📸 Lens-Artists Challenge #344 – Abandoned

This is my entry into the Lens-Artists Challenge, a weekly photography challenge on WordPress. In this week’s challenge, Anne from Slow Shutter Speed challenges us to: tell and show us your thoughts on abandonment.

Huzzah! This is my wheelhouse. When I have a camera in my hand, I’m always drawn to abandoned things. There’s a whole psychology behind a love of abandoned places. In another life, I was a history teacher, so I’m fascinated by the history of these places. Who lived there? What happened to them? When was it built? Who owns this property now? Because someone has to own it.

I have many, many photographs of abandoned places and things. And this challenge has given me a little kick in the rear to update my photography portfolio with a new category — abandoned. But today, I will just share one photo, because (fair warning) I’m about to go off on a history tangent.

Routt’s Hill School: A Forgotten Relic of Virginia’s Past

This is Routt’s Hill School, a one-room schoolhouse in Remington, Virginia.  It was one of eight Rosenwald Schools in Fauquier County that were built to provide education for African-American students. Routt’s Hill School was built in 1926, on the site of the former Fox Hill School, built by freed slaves in 1866.  After the landmark 1954 Supreme Court decision, Brown vs.

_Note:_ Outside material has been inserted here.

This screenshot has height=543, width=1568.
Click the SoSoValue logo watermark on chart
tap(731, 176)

Topeka Board of Education, which outlawed segregation in public schools, Routt’s Hill closed its doors to students.

This is where I tell you that desegregation in my little corner of Virginia was a hot mess. Fauquier County was among the very last counties in the state of Virginia to desegregate its schools.  Complete desegregation didn’t happen here until 1969 — 15 years after Brown.

How’d that happen?

Virginia worked really hard to undermine the Brown decision.  I suppose The Supremes have to take part of the blame for releasing a decision that ordered desegregation “with all deliberate speed.”  Virginia interpreted that to mean “a week from never,”  and pretty much said, “alright, we won’t segregate, but we won’t integrate, either.”  And then Virginia joined the subterfuge known as Freedom of Choice, which was a system embraced throughout the south, putting the burden of integration on individual students and not the local school boards.  (African American students could “choose” to attend an all-black school, or apply to attend an all-white school, with predictable results).  That system kept schools in Virginia effectively segregated until 1968, when The Supremes ruled in Green vs. New Kent County that all public schools were to desegregate under the following timetable:  Do it.  Do it now.

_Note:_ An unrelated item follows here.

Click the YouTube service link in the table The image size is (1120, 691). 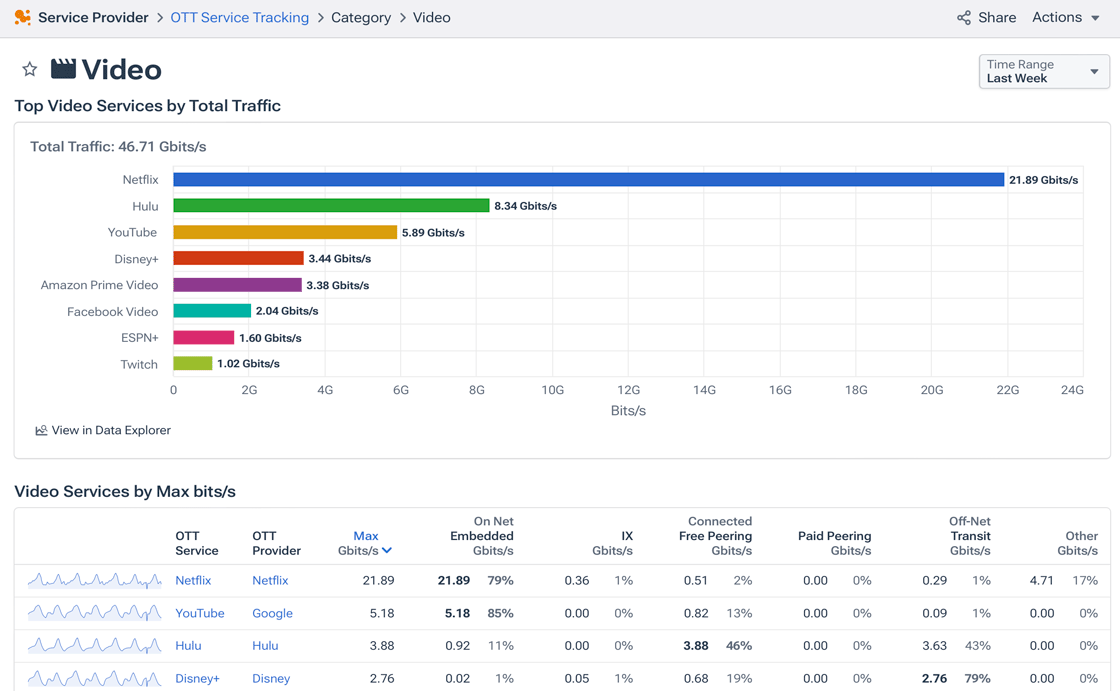[201, 613]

Honestly, I took this photograph a few years ago – I haven’t been down there in ages. I heard rumors of a possible restoration, but I also heard rumors that a real estate company purchased the land and destroyed the building. Either way, I’m glad I have the photo. As Mother Nature reclaims abandoned places, there’s a peculiar beauty to them.

Click here to see the rest of my “abandoned” photos, along with my entire (work in progress) photography portfolio.

If you would like to participate in the Lens-Artists Challenge, click here for more info. And don’t forget to link back to the host in your post.

Cheers!

8 comments

  1. Thank you for your story of ‘modern history’ in your part of the world – methinks you would appreciate both my ignorance and interest. I am the opposite and would love to have a psychologist tell me why! I’m most interested in bygone times and matters but feel true discomfiture looking at pictures of anything ‘left’ and not cleared up and away . . . your current photo I love as a composition but not as subject matter . . . ?

    • Abandoned things can be difficult. I hadn’t thought of abandoned animals as a subject matter until I looked at a few other posts for this challenge. Ooof. Always tough to think about that.